Crossbow déconnecta le transvox d’un simple mouvement du pouce.
— Eh bien, allons-y, Maddox ! Qu’est-ce que vous vouliez me montrer ?
Ils longèrent un étroit tunnel entre de hautes étagères où s’empilaient dans un désordre invraisemblable des bouquins et des cubes sonores couverts de poussière, avant de déboucher dans un bureau qu’un lavabo et une étroite bande de relaxation pouvaient transformer en studio de fortune.
— C’est ici, regardez cet appareil !
C’était une sorte de longue antenne parallélépipédique parfaitement transparente, surmontée d’un quartz. Celui-ci avait été brisé en trois fragments.
— On l’a reconstitué comme on a pu, expliqua Maddox. Là, on a trouvé un trépied, on suppose que ça va dessus. Il y a aussi une sorte de petit parabolique.
— Ça fonctionne avec quoi ?
— Je ne sais même pas si ça « fonctionne ». En tout cas, il n’y a aucune source d’énergie et aucun moyen de branchement… si toutes les pièces sont là, bien entendu.
— Faites monter les filles !
Un des enquêteurs s’éloigna aussitôt. Crossbow posa un regard intrigué sur l’étrange objet, puis secoua la tête.
— Après avoir assassiné Kolb, cette criminelle est donc revenue pulvériser son œuvre, n’est-ce pas ? C’est après qu’elle a fichu le camp…
— Très vraisemblable !
— Vous vouliez nous voir ?
Les deux jeunes télépathes étaient là, légèrement essoufflées d’avoir couru.
— Comment vous appelez-vous ? demanda Crossbow à une jeune rouquine qui ne devait pas additionner vingt printemps.
— Monya… Elle, c’est Ohan, elle est de Mégapolis-III et ne parle pas notre langue. C’est avec elle que le professeur Kolb a prouvé que la pensée était universelle et pouvait se passer du langage humain, et que…

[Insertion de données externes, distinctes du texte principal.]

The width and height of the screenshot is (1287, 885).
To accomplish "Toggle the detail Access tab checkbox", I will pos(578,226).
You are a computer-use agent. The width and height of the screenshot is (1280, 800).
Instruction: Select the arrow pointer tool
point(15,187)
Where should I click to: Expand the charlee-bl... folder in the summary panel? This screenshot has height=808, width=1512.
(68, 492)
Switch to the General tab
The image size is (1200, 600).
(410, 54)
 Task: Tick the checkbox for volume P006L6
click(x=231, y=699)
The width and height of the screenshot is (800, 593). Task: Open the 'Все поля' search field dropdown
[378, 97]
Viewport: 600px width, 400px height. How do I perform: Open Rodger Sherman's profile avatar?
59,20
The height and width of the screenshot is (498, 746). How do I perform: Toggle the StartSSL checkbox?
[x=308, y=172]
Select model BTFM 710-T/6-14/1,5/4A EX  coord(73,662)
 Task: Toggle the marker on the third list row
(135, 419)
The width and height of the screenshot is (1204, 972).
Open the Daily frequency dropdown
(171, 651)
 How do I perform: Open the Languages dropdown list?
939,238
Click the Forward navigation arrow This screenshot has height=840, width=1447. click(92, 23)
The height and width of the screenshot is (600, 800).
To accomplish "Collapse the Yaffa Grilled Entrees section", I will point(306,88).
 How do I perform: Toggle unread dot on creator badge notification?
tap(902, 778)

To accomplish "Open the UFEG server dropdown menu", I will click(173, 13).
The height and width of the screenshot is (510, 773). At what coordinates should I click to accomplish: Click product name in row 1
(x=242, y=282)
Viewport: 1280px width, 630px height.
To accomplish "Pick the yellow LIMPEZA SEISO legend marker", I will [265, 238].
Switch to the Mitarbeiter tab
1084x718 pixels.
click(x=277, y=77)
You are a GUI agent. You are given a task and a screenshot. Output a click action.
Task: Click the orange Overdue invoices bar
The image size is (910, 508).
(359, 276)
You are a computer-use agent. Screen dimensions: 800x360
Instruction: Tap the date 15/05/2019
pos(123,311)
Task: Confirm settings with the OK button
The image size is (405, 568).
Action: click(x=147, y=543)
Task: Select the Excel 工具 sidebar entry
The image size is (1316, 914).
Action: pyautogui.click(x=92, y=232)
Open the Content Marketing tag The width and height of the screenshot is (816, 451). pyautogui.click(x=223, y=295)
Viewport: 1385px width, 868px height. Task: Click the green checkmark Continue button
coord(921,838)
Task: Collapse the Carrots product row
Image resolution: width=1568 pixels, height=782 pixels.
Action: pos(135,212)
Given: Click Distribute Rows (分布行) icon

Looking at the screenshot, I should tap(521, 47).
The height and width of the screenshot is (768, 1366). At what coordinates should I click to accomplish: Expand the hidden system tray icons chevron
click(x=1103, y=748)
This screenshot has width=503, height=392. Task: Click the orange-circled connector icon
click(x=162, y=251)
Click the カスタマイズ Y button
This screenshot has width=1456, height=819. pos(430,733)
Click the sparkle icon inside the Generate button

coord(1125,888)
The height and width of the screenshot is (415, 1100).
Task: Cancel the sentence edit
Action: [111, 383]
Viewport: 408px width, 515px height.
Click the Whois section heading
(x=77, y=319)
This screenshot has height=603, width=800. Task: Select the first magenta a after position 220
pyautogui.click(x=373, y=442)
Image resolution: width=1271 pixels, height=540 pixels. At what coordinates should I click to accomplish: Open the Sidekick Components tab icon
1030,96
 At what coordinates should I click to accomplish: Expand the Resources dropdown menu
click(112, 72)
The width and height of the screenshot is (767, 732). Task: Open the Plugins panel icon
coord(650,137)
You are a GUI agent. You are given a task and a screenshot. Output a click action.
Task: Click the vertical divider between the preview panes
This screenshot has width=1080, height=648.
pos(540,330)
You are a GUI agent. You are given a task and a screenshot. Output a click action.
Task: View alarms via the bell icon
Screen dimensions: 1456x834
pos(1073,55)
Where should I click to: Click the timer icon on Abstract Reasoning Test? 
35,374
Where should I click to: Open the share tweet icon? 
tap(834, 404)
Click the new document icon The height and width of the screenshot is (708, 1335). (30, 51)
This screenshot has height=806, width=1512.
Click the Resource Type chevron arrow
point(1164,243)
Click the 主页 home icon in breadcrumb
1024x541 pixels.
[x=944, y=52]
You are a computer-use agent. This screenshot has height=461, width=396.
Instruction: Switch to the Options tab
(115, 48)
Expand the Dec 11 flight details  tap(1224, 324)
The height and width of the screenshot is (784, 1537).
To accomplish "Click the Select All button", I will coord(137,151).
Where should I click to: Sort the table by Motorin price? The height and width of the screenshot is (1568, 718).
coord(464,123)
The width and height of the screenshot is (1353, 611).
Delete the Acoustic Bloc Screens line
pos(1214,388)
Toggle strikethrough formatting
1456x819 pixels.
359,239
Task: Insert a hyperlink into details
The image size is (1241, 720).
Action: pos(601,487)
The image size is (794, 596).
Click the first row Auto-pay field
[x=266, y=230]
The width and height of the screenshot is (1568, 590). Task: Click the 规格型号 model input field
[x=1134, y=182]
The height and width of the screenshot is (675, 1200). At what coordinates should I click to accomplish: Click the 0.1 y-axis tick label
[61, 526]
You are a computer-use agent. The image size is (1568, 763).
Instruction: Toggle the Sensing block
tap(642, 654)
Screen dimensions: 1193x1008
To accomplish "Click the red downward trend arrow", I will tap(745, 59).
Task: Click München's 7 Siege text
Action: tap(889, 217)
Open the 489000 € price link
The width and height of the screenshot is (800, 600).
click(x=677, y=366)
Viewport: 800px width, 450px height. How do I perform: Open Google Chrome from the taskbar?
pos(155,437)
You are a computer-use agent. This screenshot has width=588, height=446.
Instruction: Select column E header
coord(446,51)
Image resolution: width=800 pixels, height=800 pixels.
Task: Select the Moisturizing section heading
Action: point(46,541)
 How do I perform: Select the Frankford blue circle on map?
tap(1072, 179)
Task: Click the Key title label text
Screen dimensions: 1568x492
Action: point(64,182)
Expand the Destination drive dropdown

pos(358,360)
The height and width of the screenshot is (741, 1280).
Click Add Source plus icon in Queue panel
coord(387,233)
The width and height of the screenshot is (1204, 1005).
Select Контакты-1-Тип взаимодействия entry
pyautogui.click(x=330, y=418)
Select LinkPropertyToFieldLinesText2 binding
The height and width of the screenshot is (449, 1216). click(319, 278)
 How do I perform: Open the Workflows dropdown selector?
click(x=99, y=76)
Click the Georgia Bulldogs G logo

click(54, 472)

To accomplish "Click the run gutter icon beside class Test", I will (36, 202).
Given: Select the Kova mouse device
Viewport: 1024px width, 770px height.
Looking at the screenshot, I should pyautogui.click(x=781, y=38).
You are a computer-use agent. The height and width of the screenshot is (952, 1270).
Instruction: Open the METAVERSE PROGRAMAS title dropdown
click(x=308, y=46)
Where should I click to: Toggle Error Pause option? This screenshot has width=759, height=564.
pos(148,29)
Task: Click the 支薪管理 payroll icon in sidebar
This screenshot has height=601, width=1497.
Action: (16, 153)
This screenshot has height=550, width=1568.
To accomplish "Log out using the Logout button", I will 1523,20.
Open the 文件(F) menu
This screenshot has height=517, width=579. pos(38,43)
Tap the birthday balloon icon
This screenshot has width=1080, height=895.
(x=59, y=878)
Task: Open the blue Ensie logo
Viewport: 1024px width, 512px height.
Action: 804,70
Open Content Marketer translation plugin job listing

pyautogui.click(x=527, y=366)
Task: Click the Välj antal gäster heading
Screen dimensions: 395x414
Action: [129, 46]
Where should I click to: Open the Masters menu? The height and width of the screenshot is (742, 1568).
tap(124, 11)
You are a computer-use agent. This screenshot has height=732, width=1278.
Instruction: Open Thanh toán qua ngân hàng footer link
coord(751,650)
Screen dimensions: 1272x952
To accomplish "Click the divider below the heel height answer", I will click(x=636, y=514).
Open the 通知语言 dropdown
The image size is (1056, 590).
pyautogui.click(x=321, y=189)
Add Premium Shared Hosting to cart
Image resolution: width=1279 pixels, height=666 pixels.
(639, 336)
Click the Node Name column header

— Stop ! Stop ! Regardez cet appareil : ça vous dit quelque chose ?
Elle se pencha sur le long quartz translucide.
— Jamais vu… Nous ne pénétrions jamais ici !
— Vous mentez ! fulmina Crossbow.
La jeune femme rougit violemment.
— Je veux dire… il ne conduisait pas ses expériences à partir de son cabinet de travail… Jamais je n’ai vu cet appareil.
Il y avait un air de sincérité profonde, presque pathétique, dans la voix de la jeune femme.
— Très bien… Maddox ? Vous continuez sans moi… Chaque heure qui passe laisse le temps à cette criminelle de s’organiser dans la clandestinité. Je retourne à Grand Central.
— Au revoir, monsieur ! fit entendre Maddox d’une voix funèbre.
— Allons ! Ne soyez pas si lugubre, j’ai aussi quelques petites chances de réapparaître à la surface !
— Mais certainement, certainement, approuve Maddox, horriblement gêné.
— Dans le cas inverse, cela vous fera une excellente promotion ! lâcha encore Crossbow, l’estomac noué.